Franco de la Torre

Personal information
- Full name: Rey Franco Miguel Bautro de la Torre
- Date of birth: November 20, 1996 (age 29)
- Place of birth: Cagayan de Oro, Philippines
- Position: Full-back; midfielder;

Team information
- Current team: Mendiola 1991
- Number: 12

College career
- Years: Team / Apps / (Gls)
- 0000–2016: San Beda University

Senior career*
- Years: Team / Apps / (Gls)
- 2017: Davao Aguilas / 2 / (0)
- 2017–2018: Meralco Manila / 4 / (0)
- 2018–2019: JPV Marikina / 1 / (1)
- 2019–: Mendiola 1991 / 27 / (1)

International career^{‡}
- 2017: Philippines U23 / 1 / (0)

= Franco de la Torre =

Filipino footballer

Rey Franco Miguel Bautro de la Torre (born 20 November 1996) is a Filipino professional footballer who plays as a full-back or midfielder for Mendiola 1991 of the Philippines Football League.

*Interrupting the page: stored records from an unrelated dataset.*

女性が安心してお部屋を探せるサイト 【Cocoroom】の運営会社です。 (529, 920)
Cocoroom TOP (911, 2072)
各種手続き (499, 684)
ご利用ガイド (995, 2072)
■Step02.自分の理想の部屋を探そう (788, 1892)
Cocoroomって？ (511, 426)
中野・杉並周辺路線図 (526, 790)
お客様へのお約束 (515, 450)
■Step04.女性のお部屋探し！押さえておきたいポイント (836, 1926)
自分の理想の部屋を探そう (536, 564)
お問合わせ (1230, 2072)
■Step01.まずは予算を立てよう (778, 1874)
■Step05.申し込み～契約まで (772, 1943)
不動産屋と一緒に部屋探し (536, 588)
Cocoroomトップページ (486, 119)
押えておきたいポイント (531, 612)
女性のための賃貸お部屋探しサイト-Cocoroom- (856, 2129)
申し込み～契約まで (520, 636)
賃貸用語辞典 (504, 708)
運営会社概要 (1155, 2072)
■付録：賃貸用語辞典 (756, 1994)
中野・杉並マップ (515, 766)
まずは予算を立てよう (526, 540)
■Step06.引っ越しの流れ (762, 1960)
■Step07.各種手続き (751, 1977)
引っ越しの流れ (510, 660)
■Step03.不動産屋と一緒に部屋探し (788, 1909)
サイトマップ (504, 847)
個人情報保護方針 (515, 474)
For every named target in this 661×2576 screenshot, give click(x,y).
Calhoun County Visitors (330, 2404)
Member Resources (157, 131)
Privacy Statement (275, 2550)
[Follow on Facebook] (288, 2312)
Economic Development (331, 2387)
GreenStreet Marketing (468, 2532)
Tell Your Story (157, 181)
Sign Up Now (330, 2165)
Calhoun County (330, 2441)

==Youth and college career==
De La Torre was born in Cagayan de Oro, in the province of Misamis Oriental. He played his college football for the Red Lions of San Beda University.

==Club career==
===First professional contract===
He signed his first professional contract with Davao Aguilas, a newly formed club of the Philippines Football League, and was part of the team along with several other San Beda teammates due to the owner, Jefferson Cheng's proximity with the U22 national team. He played half the season before transferring to league leaders Meralco Manila, where he would end up finishing third overall.

===Mendiola 1991===
After playing the 2018 season with JPV Marikina, he returned to his roots by playing football for another newly formed club, Mendiola 1991, which was a largely San Beda-based club with Red Lions alumni. In 2022, he was made 2nd captain of the club behind Jim Ashley Flores.

==International career==
===Philippines U23===
In March 2017, after graduating from San Beda, he was named as part of the Philippines' U23 team, first participating in a training camp in Bahrain. He was named in the initial lineup for the 2017 SEA Games, but was cut from the roster.

He would go on to make his first and only appearance for the U22 team in the 2018 AFC U-23 Championship Qualifiers, coming off the bench for Troy Limbo in a 2–0 loss to China.